Lisa Bloom, a lawyer advising Mr. Weinstein, said in a statement that “he denies many of the accusations as patently false.” In comments to The Times earlier this week, Mr. Weinstein said that many claims in Ms. O’Connor’s memo were “off base” and that they had parted on good terms.

He and his representatives declined to comment on any of the settlements, including providing information about who paid them. But Mr. Weinstein said that in addressing employee concerns about workplace issues, “my motto is to keep the peace.”

Ms. Bloom, who has been advising Mr. Weinstein over the last year on gender and power dynamics, called him “an old dinosaur learning new ways.” She said she had “explained to him that due to the power difference between a major studio head like him and most others in the industry, whatever his motives, some of his words and behaviors can be perceived as inappropriate, even intimidating.”

Though Ms. O’Connor had been writing only about a two-year period, her memo echoed other women’s complaints. Mr. Weinstein required her to have casting discussions with aspiring actresses after they had private appointments in his hotel room, she said, her description matching those of other former employees. She suspected that she and other female Weinstein employees, she wrote, were being used to facilitate liaisons with “vulnerable women who hope he will get them work.”

The allegations piled up even as Mr.
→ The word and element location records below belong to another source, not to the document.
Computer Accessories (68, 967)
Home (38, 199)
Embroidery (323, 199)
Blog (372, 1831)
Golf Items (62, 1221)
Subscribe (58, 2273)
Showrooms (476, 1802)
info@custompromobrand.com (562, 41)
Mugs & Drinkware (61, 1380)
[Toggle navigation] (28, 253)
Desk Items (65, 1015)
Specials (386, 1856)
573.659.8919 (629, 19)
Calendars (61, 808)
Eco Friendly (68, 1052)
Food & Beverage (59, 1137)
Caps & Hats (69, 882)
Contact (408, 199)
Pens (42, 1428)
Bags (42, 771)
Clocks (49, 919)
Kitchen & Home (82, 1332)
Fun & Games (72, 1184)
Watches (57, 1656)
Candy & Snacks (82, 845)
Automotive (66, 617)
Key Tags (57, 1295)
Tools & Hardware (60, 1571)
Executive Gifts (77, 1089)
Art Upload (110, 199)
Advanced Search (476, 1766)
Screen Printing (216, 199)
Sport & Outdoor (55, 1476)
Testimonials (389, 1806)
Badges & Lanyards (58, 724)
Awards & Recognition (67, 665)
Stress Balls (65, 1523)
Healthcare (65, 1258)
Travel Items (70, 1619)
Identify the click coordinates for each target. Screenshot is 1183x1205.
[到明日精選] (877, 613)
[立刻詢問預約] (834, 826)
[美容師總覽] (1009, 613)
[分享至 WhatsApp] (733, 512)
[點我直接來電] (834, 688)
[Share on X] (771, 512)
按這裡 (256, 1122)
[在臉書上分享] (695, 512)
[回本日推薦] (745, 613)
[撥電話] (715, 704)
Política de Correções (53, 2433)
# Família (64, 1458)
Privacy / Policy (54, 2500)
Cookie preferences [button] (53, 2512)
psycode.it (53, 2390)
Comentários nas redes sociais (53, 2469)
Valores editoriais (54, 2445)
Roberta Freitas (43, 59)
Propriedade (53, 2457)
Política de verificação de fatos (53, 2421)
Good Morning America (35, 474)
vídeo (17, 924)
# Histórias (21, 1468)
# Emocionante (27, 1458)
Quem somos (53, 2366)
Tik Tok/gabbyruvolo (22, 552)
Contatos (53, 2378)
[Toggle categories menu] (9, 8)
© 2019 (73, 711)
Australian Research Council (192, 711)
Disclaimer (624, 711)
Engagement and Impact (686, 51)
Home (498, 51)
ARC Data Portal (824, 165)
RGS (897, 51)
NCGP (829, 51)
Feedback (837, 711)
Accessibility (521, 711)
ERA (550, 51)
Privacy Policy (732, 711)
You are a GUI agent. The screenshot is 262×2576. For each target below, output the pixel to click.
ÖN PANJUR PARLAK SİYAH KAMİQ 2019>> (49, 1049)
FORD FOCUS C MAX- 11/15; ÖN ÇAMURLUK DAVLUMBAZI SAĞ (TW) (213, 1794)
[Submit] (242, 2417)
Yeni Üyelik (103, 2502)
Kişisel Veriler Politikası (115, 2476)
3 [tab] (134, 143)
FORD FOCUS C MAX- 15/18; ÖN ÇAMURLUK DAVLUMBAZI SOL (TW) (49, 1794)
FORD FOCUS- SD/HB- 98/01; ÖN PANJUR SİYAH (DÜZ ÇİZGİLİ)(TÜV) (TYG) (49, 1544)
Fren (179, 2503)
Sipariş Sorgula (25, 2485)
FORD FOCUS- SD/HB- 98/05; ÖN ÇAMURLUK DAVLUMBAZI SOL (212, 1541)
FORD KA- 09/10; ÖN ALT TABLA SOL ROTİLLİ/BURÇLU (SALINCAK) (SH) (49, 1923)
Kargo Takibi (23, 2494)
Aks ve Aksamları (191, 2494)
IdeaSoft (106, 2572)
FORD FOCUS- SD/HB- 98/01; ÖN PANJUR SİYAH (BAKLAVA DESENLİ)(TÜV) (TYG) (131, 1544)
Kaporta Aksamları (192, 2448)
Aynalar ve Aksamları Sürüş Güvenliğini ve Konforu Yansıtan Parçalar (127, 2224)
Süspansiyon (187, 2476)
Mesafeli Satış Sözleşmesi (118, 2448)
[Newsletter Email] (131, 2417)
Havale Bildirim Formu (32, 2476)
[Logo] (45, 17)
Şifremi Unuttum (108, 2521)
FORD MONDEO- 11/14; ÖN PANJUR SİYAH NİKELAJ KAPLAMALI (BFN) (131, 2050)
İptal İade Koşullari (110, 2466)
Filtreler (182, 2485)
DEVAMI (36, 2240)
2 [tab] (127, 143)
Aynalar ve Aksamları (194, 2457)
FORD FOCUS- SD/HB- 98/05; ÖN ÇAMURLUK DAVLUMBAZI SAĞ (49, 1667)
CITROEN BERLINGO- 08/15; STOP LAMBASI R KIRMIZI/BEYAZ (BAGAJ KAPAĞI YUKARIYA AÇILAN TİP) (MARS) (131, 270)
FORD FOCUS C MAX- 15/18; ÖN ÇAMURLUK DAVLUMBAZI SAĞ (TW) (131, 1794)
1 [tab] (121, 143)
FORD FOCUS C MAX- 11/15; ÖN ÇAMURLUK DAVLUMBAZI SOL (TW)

Weinstein helped define popular culture. He has collected six best-picture Oscars and turned out a number of touchstones, from the films “Sex, Lies, and Videotape,” “Pulp Fiction” and “Good Will Hunting” to the television show “Project Runway.” In public, he presents himself as a liberal lion, a champion of women and a winner of not just artistic but humanitarian awards.

In 2015, the year Ms. O’Connor wrote her memo, his company distributed “The Hunting Ground,” a documentary about campus sexual assault. A longtime Democratic donor, he hosted a fund-raiser for Hillary Clinton in his Manhattan home last year. He employed Malia Obama, the oldest daughter of former President Barack Obama, as an intern this year, and recently helped endow a faculty chair at Rutgers University in Gloria Steinem’s name. During the Sundance Film Festival in January, when Park City, Utah, held its version of nationwide women’s marches, Mr. Weinstein joined the parade.

“From the outside, it seemed golden — the Oscars, the success, the remarkable cultural impact,” said Mark Gill, former president of Miramax Los Angeles when the company was owned by Disney. “But behind the scenes, it was a mess, and this was the biggest mess of all,” he added, referring to Mr. Weinstein’s treatment of women.

Dozens of Mr. Weinstein’s former and current employees, from assistants to top executives, said they knew of inappropriate conduct while they worked for him. Only a handful said they ever confronted him.